Stephen Goranson goranson at DUKE.EDU
Fri Jan 2 12:34:21 UTC 2009

A little more on the early "Murphy's law" texts.

Scientific American, September 1952 "The Amateur Scientist: About home-made
cloud chambers and the fine telescope of a Portugese navy officer," Conducted
by Albert G. Ingalls, pp. 179f.

p.181 col. 1
At this point enters the well-known 'first law of research'--sometimes called
'Murphy's law.' The law may be stated roughly as follows: 'If anything can go
wrong, it will.'
[This text is part of a report by I. [Isaac] Clyde Cornog, of the
Randal Morgan
Laboratory of Physics at U. Penn. So I.C. Cornog [U. Penn. PhD 1928] is, so
far, the earliest known named user of the collocation.]

p.182 col. 3
The department [at U. Penn.] has built several successful diffusion chambers
based on Dr. [I. Clyde] Cornog's description, but in every case only
after some
sharp tussles with Murphy's law.
[This text is by Ingalls.]

Genetic Psychology Monographs: Child Behavior, Animal Behavior, and
Comparative Psychology.

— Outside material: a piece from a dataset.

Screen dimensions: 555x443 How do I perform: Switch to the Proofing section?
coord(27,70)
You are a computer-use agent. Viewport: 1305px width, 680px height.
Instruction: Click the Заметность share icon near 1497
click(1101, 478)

May, 1951, Volume 43, Second Half
A Psychological Study of Physical Scientists, By Anne Roe, pp. 121-235
As for himself he realized that this was the inexorable working of the second
law of the thermodynamics which stated Murphy's law "If anything can go wrong
it will." I always liked Murphy's law, I was told that by an architect.
["that" is not necessarily "Murphy's law," but could refer to an earlier story
in this text about a different architect and about church statues, perhaps
vaguely reminiscent of A. Gaudi.]
[This text is part of a response by an unnamed theoretical physicist on being
shown a picture by the psychologist, Roe. Elsewhere in this publication there
is further biographical information about this individual, "TP [presumably,
Theoretical Physicist] 3." It may eventually be possibly to identify this
individual. For now, I'll note that there is another physicist named Cornog,
Robert Cornog [is he a younger brother of I.C. Cornog?]. There are, of course,
many people named Murphy. E.g. physicist Edgar J. Murphy [NYU PhD 1934],
presumably known to R. Cornog [UC Berkeley PhD 1940]; both worked on atomic
weapons. Another contemporary Murphy: psychologist Gardner Murphy.]